Module 5. Section 5.6 Basic concepts of epigenetics is removed.
Module 7. Sections 7.2 Basic concepts of developmental genetics and 7.3 Basic concepts of cancer genetics are removed.
Laboratory practice is cancelled.
Modules 5 and 7, as well as the computer-assisted session on karyotype simulations will be carried out by live videoconference.
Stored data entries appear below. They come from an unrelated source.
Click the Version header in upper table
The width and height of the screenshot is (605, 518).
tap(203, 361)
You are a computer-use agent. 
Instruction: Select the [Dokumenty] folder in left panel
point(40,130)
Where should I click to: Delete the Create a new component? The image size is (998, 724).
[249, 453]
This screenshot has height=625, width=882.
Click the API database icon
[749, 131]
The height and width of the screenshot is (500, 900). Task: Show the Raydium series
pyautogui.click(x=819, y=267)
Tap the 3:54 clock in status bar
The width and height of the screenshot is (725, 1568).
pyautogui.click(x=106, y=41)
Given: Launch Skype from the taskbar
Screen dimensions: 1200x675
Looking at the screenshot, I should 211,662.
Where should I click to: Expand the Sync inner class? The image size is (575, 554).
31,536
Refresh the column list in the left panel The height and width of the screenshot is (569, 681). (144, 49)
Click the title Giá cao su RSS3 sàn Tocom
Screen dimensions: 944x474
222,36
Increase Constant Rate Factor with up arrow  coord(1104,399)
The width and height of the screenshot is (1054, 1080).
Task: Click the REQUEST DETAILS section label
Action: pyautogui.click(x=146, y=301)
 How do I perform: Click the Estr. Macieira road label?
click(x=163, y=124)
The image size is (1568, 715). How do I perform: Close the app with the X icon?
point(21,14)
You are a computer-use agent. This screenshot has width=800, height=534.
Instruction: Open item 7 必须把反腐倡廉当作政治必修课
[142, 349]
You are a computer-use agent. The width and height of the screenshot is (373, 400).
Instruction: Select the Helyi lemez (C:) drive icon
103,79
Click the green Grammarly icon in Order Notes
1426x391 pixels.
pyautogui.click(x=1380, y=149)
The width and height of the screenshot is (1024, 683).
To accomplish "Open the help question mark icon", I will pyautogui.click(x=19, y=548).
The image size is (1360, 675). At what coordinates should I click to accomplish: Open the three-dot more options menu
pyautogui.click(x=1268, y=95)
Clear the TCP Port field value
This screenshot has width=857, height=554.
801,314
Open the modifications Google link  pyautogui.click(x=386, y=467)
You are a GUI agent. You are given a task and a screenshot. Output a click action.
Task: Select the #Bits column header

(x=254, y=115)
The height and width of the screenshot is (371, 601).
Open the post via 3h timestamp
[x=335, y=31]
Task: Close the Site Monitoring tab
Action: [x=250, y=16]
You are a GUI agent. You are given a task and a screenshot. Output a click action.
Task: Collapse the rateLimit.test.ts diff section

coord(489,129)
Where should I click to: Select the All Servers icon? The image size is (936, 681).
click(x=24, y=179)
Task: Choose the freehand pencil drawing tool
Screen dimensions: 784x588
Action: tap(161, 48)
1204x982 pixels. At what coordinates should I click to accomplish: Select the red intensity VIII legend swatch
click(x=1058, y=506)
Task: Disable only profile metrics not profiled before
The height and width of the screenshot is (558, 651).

These will be recorded and made available to students.
Modules 6 and 8 will be taught through recordings (videoconference in asynchronous mode) that the teacher will make previously and will make available on the virtual campus to be watched by the students.
At the end of modules 6 and 8, live videoconferences will be held for the resolution of doubts that may have arisen from the watching of the recordings.
The number of class hours (videoconference) of module 5 is expanded from 7 to 8 hours.
Module 7 is reduced from 5 to 4 hours.
Laboratory practice is suppressed.
All the exams of the subject will be online in writing using the virtual campus tests and questionnaires tool or orally using the videoconferencing tool. The September exam may be in the classroom.